It sounds simple enough. Display your digital photos on the TV, or play songs stored on your PC through your stereo. Don’t bother trying, though, because the typical computers, DVD and MP3 players, cameras, and televisions that pervade millions of homes can’t all communicate with one another. After years of industry promises, however, that could be about to change. The first products that will allow for easy networking of a wide range of gadgets could arrive on store shelves as early as this holiday season.

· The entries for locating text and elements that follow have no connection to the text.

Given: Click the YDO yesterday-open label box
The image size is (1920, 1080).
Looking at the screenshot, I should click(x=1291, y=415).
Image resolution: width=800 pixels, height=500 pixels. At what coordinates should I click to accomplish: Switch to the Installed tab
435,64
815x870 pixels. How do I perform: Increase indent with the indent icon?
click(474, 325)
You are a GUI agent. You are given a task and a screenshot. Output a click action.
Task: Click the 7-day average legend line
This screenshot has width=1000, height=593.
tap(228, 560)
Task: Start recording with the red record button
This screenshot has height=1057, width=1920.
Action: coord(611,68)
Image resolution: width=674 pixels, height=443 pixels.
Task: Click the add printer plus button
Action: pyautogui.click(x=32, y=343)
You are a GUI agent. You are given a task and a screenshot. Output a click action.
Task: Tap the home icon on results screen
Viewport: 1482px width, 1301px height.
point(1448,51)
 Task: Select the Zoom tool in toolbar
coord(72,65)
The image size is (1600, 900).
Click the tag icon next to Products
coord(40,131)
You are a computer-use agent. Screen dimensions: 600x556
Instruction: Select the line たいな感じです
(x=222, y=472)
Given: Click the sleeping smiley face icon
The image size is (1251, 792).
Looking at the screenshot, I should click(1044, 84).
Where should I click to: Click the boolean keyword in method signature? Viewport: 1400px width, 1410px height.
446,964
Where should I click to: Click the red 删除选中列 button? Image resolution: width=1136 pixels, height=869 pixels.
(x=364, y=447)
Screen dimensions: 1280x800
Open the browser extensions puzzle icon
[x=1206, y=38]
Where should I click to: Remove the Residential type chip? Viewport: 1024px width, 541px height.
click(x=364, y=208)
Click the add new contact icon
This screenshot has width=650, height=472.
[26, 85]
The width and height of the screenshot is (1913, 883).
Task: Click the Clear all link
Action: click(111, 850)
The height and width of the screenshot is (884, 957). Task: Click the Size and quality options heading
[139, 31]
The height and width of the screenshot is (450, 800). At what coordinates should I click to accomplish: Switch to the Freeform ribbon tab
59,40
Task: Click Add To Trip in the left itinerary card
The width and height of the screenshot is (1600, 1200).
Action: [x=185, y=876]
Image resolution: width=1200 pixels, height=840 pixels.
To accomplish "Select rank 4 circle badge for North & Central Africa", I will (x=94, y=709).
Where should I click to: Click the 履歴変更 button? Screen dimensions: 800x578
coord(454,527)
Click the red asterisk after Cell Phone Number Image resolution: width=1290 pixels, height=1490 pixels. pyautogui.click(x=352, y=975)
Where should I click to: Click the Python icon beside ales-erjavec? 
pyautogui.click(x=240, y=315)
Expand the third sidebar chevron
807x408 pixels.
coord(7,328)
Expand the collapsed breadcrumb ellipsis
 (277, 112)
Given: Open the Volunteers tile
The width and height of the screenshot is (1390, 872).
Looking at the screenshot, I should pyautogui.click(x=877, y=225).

The main roadblock was cleared this spring, when consumer electronics, chip, and computer makers agreed to a new common set of standards. Now, manufacturers are using those standards to build next-generation products that exchange songs, video, and photos with each other, via either wired or wireless local networks. While certain high-end products can already do this, “we’re trying to make it more plug-and-play for mainstream consumers,” says Bob Gregory, director of initiatives planning at Intel and a board member of an industry consortium of more than 100 companies-including Microsoft, Sony, and Hewlett-Packard-that established the new standards. At first, gadgets will exchange data via special adaptors, though manufacturers will next make devices with the networking capability built in.
“It’s a great first step” toward expanding the home network beyond just PCs, says Mike Wolf, an analyst with In-Stat/MDR, a market research firm in Scottsdale, AZ. “Eliminating the lack of interoperability is a great hurdle they’ve overcome,” he says. Within the next year or two, instead of being stuck in front of a computer looking at digital photos, you could find yourself on the living room couch with the photos on a big-screen TV.